Texto proporcionado:
·····
2.9.06

Non fiction


No, no voy a leer la última novela de Muñoz Molina, por lo menos de momento. Creo que la última vez fue con Plenilunio, en una época en la que aún sentía una especie de responsabilidad moral hacia las novedades. No obstante, he husmeado un poco en su contenido y me han saltado a los ojos como gotas de grasa fría las características de su literatura que menos me gustaron desde un principio: la manía de contar su vida, la total ausencia de sentido del humor y la radical incapacidad de adoptar una voz que no sea la suya.
En eso soy exigente, mira. Las buenas novelas parten siempre de la impostura, llegan a la verdad a través de la ficción, no al revés. Este fin de semana, por ejemplo, me he hundido en el sillón con una edición de Middlemarch en papel biblia, tan hermosa por sí misma que aunque me canse la leo por el delicioso tacto de sus páginas. Pero no puedo evitar, casi a cada párrafo, la tentación de levantarme y volverme a leer Emma, quizá porque, aun tratándose de alguien de la talla de George Elliot, echo de menos el sutil oído de Jane Austen, su capacidad para describir a un personaje haciéndolo hablar. Elliot nos cuenta con profusión y buena prosa toda clase de detalles psicológicos de un personaje que a fin de cuentas habla igual que todos los demás. Es la voz de Elliot, no la de los personajes, y la verosimilitud empieza por ahí.
Pues con Muñoz Molina me pasa un poco lo mismo. Creo que fue él quien dijo que el verdadero valor de una novela se mide a los diez años de su publicación. ¿Quién se tragaría ahora la lírica rosariera de El invierno en Lisboa? ¿Quién tiene ahora estómago para digerir al obeso jinete polaco, a no ser que quiera escuchar su propia vida a través de otro? Pero en el caso de que el lector no sea de su generación sino de alguna anterior o posterior, ¿quién tiene ganas ahora de que alguien le cuente su vida en 600 páginas y no emplee ni un solo rasgo de ironía, ni uno solo? ¿Cómo es posible que alguien privado del sentido del humor se repute discípulo de Cervantes?
·····
Filas facilitadas:

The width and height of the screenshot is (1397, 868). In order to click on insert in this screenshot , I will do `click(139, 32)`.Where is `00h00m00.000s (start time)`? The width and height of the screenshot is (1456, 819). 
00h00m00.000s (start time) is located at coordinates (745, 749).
·····
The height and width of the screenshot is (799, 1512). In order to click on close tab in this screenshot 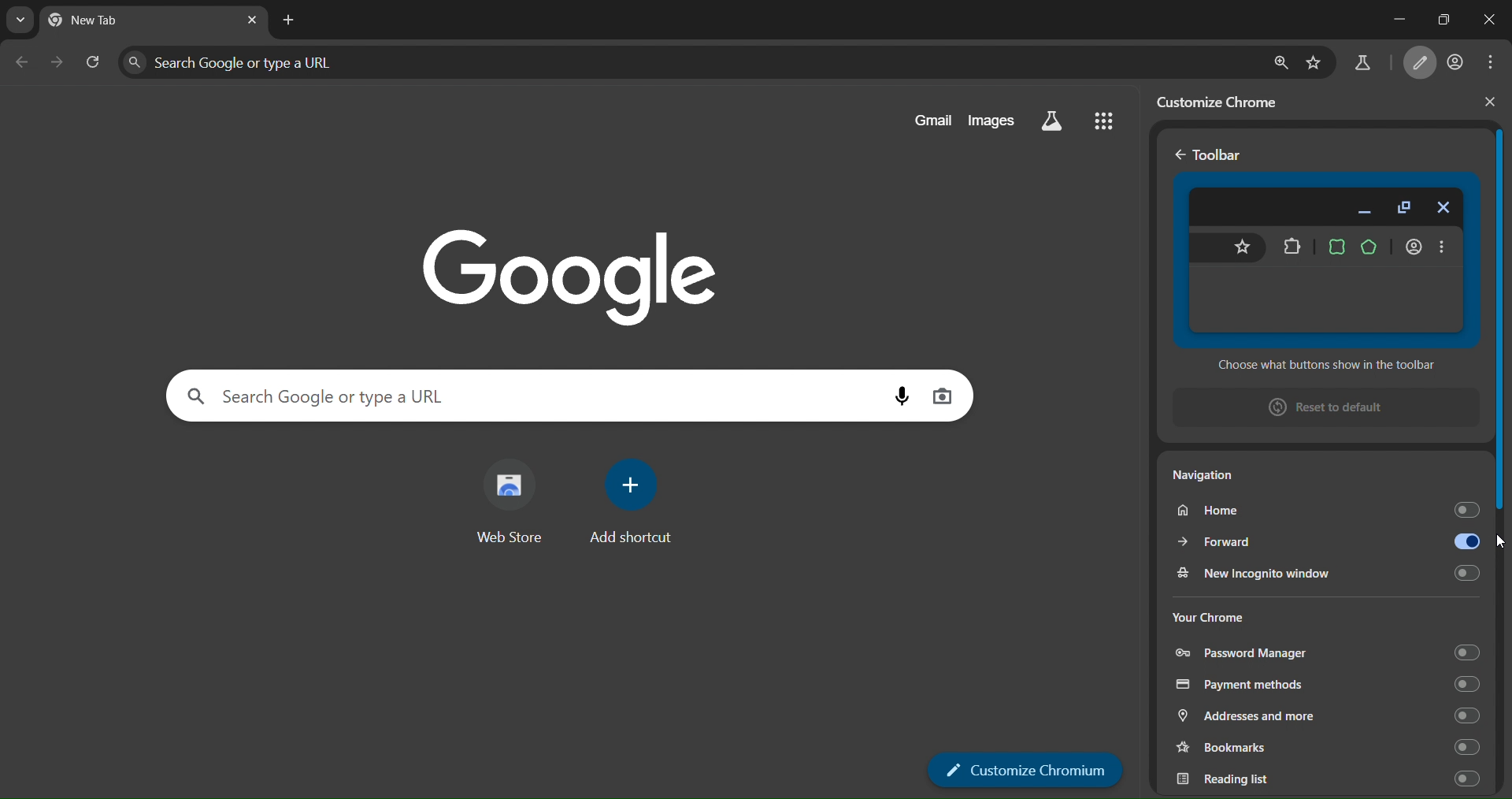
·····
Tareas por hacer:
• 1. Reescribe de forma más breve el párrafo del texto que empieza con «En eso soy exigente, mira», sin perder sus datos principales.
• 2. Reproduce el fragmento del texto que empieza con "No, no voy a" y sigue hasta "sea la suya.".
• 3. Di si cada afirmación coincide con el texto (sí o no) y cita las palabras del texto que lo deciden: (a) quien escribe piensa leer ya la última novela de Muñoz Molina; (b) la edición de Middlemarch está en papel biblia; (c) las buenas novelas llegan a la verdad a través de la ficción.
Las filas proceden de otra fuente distinta del texto.

Respuestas por tarea:
• 1. Soy exigente: las buenas novelas parten de la impostura y llegan a la verdad a través de la ficción. Este fin de semana leo Middlemarch en una edición en papel biblia tan bonita que me gusta tocar sus páginas. Aun así, a cada párrafo me dan ganas de releer Emma, porque echo de menos el oído de Jane Austen para describir a un personaje haciéndolo hablar. Elliot detalla con buena prosa la psicología de un personaje que habla igual que todos los demás. Es la voz de Elliot y no la de los personajes, y la verosimilitud empieza por ahí.

• 2.
No, no voy a leer la última novela de Muñoz Molina, por lo menos de momento. Creo que la última vez fue con Plenilunio, en una época en la que aún sentía una especie de responsabilidad moral hacia las novedades. No obstante, he husmeado un poco en su contenido y me han saltado a los ojos como gotas de grasa fría las características de su literatura que menos me gustaron desde un principio: la manía de contar su vida, la total ausencia de sentido del humor y la radical incapacidad de adoptar una voz que no sea la suya.

• 3.
(a) No: «No, no voy a leer la última novela de Muñoz Molina, por lo menos de momento».
(b) Sí: «una edición de Middlemarch en papel biblia».
(c) Sí: «llegan a la verdad a través de la ficción, no al revés».